Maximum speed from IOS/iPad/iPhone

Tags:

xcode

ios

opencv

iphone

I done computing intensive app using OpenCV for iOS. Of course it was slow. But it was something like 200 times slower than my PC prototype. So I was optimizing it down. From very first 15 seconds I was able to get 0.4 seconds speed. I wonder if I found all things and what others may want to share. What I did:

Replaced "double" data types inside OpenCV to "float". Double is 64bit and 32bit CPU cannot easily handle them, so float gave me some speed. OpenCV uses double very often.
Added "-mpfu=neon" to compiler options. Side-effect was new problem that emulator compiler does not work anymore and anything can be tested on native hardware only.
Replaced sin() and cos() implementation with 90 values lookup tables. Speedup was huge! This is somewhat opposite to PC where such optimizations does not give any speedup. There was code working in degrees and this value was converted to radians for sin() and cos(). This code was removed too. But lookup tables did the job.
Enabled "thumb optimizations". Some blog posts recommend exactly opposite but this is because thumb makes things usually slower on armv6. armv7 is free of any problems and makes things just faster and smaller.
To make sure thumb optimizations and -mfpu=neon work at best and do not introduce crashes I removed armv6 target completely. All my code is compiled to armv7 and this is also listed as requirement in app store. This means minimum iPhone will be 3GS. I think it is OK to drop older ones. Anyway older ones have slower CPUs and CPU intensive app provides bad user experience if installed on old device.
Of course I use -O3 flag
I deleted "dead code" from OpenCV. Often when optimizing OpenCV I see code which is clearly not needed for my project. For example often there is a extra "if()" to check for pixel size being 8 bit or 32 bit and I know that I need 8bit only. This removes some code, provides optimizer better chance to remove something more or replace with constants. Also code fits better into cache.

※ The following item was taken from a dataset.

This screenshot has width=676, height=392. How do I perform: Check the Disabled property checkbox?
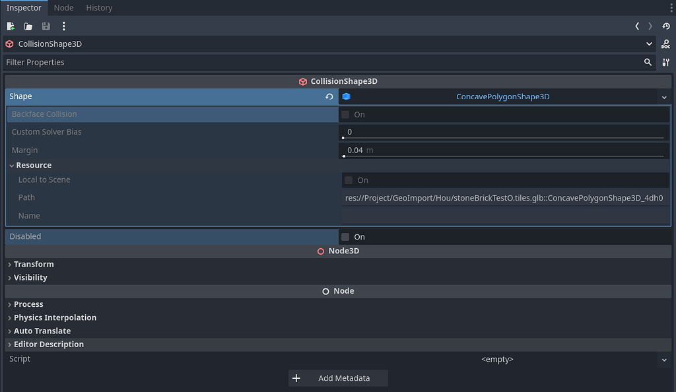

Any other tricks and ideas? For me enabling thumb and replacing trigonometry with lookups were boost makers and made me surprise. Maybe you know something more to do which makes apps fly?

304

asked Jun 27 '12 04:06

Tõnu Samuel

2 Answers

If you are doing a lot of floating point calculations, it would benefit you greatly to use Apple's Accelerate framework. It is designed to use the floating point hardware to do calculations on vectors in parallel.

I will also address your points one by one:

1) This is not because of the CPU, it is because as of the armv7-era only 32-bit floating point operations will be calculated in the floating point processor hardware (because apple replaced the hardware). 64-bit ones will be calculated in software instead. In exchange, 32-bit operations got much faster.

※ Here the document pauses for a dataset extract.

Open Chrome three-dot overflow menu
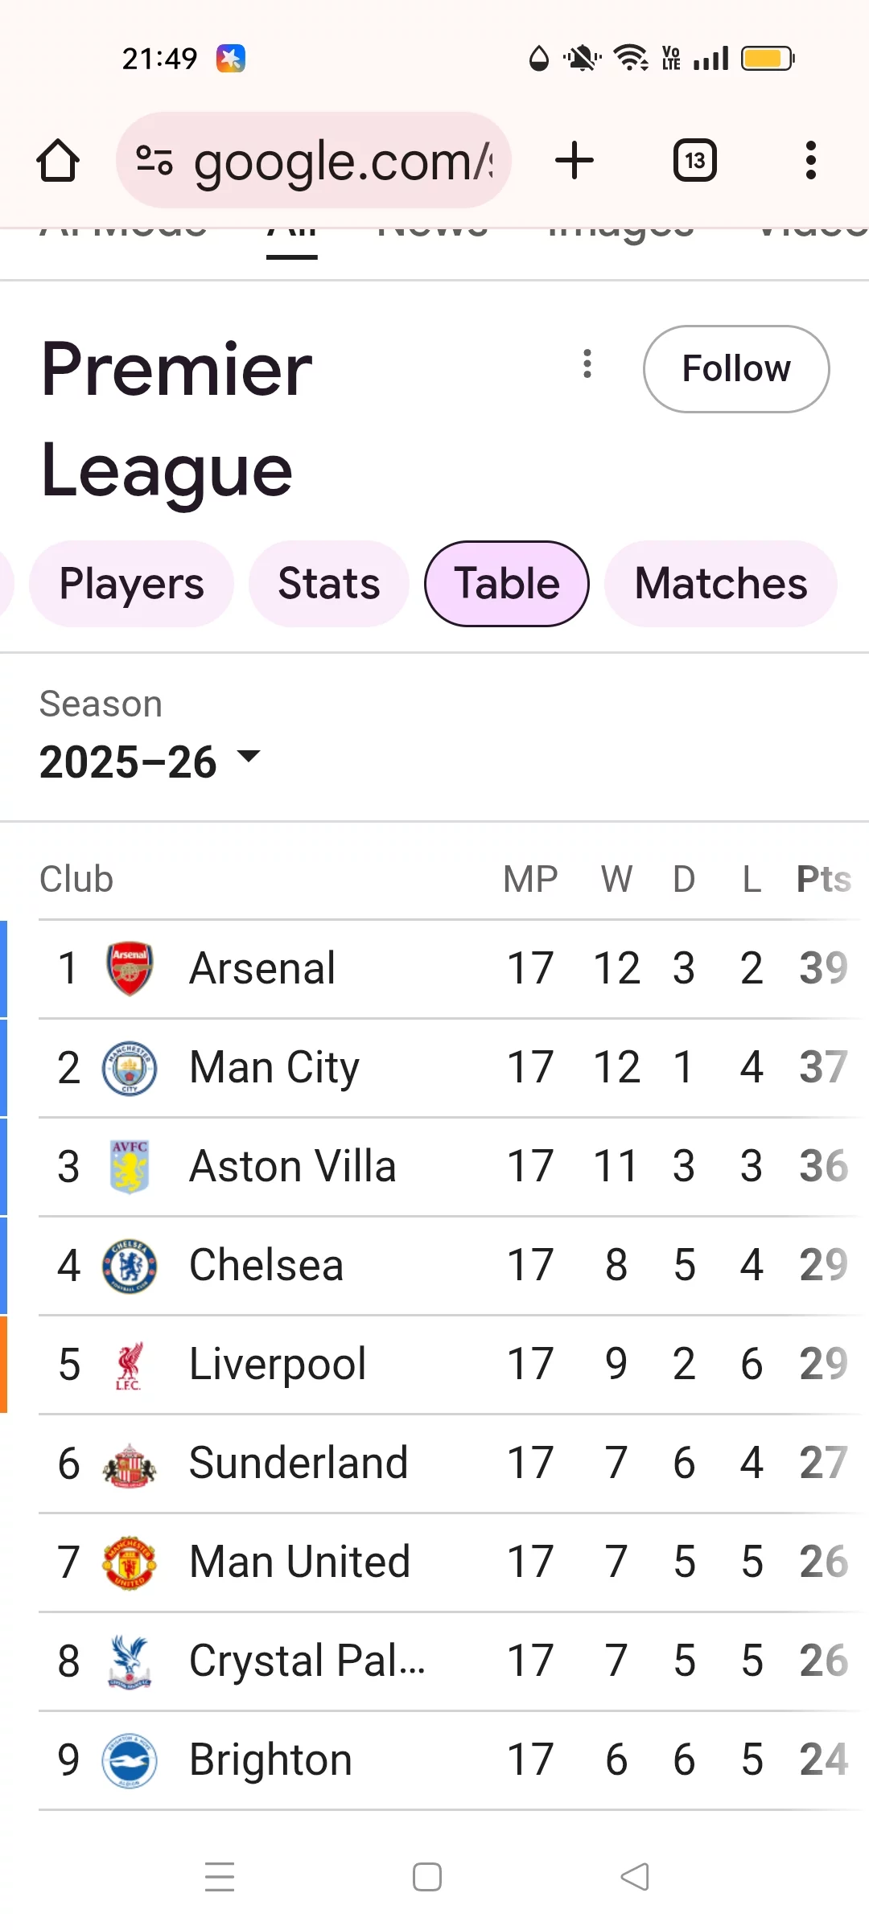tap(810, 160)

2) NEON is the name of the new floating point processor instruction set

3) Yes, this is a well known method. An alternative is to use Apple's framework that I mentioned above. It provides sin and cos functions that calculate 4 values in parallel. The algorithms are fine tuned in assembly and NEON so they give the maximum performance while using minimal battery.

4) The new armv7 implementation of thumb doesn't have the drawbacks of armv6. The disabling recommendation only applies to v6.

5) Yes, considering 80% of users are on iOS 5.0 or above now (armv6 devices ended support at 4.2.1), that is perfectly acceptable for most situations.

6) This happens automatically when you build in release mode.

7) Yes, this won't have as large an effect as the above methods though.

My recommendation is to check out Accelerate. That way you can make sure you are leveraging the full power of the floating point processor.

answered Nov 15 '22 22:11

borrrden

I provide some feedback to previous posts. This explains some idea I tried to provide about dead code in point 7. This was meant to be slightly wider idea. I need formatting, so no comment form can be used. Such code was in OpenCV:

for( kk = 0; kk < (int)(descriptors->elem_size/sizeof(vec[0])); kk++ ) {
    vec[kk] = 0;
}

I wanted to see how it looks on assembly. To make sure I can find it in assembly, I wrapped it like this:

__asm__("#start");
for( kk = 0; kk < (int)(descriptors->elem_size/sizeof(vec[0])); kk++ ) {
    vec[kk] = 0;
}
__asm__("#stop");

Now I press "Product -> Generate Output -> Assembly file" and what I get is:

    @ InlineAsm Start
    #start
    @ InlineAsm End
Ltmp1915:
    ldr r0, [sp, #84]
    movs    r1, #0
    ldr r0, [r0, #16]
    ldr r0, [r0, #28]
    cmp r0, #4
    mov r0, r4
    blo LBB14_71
LBB14_70:
Ltmp1916:
    ldr r3, [sp, #84]
    movs    r2, #0
Ltmp1917:
    str r2, [r0], #4
    adds    r1, #1
Ltmp1918:
Ltmp1919:
    ldr r2, [r3, #16]
    ldr r2, [r2, #28]
    lsrs    r2, r2, #2
    cmp r2, r1
    bgt LBB14_70
LBB14_71:
Ltmp1920:
    add.w   r0, r4, #8
    @ InlineAsm Start
    #stop
    @ InlineAsm End

A lot of code. I printf-d out value of (int)(descriptors->elem_size/sizeof(vec[0])) and it was always 64. So I hardcoded it to be 64 and passed again via assembler:

    @ InlineAsm Start
    #start
    @ InlineAsm End
Ltmp1915:
    vldr.32 s16, LCPI14_7
    mov r0, r4
    movs    r1, #0
    mov.w   r2, #256
    blx _memset
    @ InlineAsm Start
    #stop
    @ InlineAsm End

As you might see now optimizer got the idea and code became much shorter. It was able to vectorize this. Point is that compiler always does not know what inputs are constants if this is something like webcam camera size or pixel depth but in reality in my contexts they are usually constant and all I care about is speed.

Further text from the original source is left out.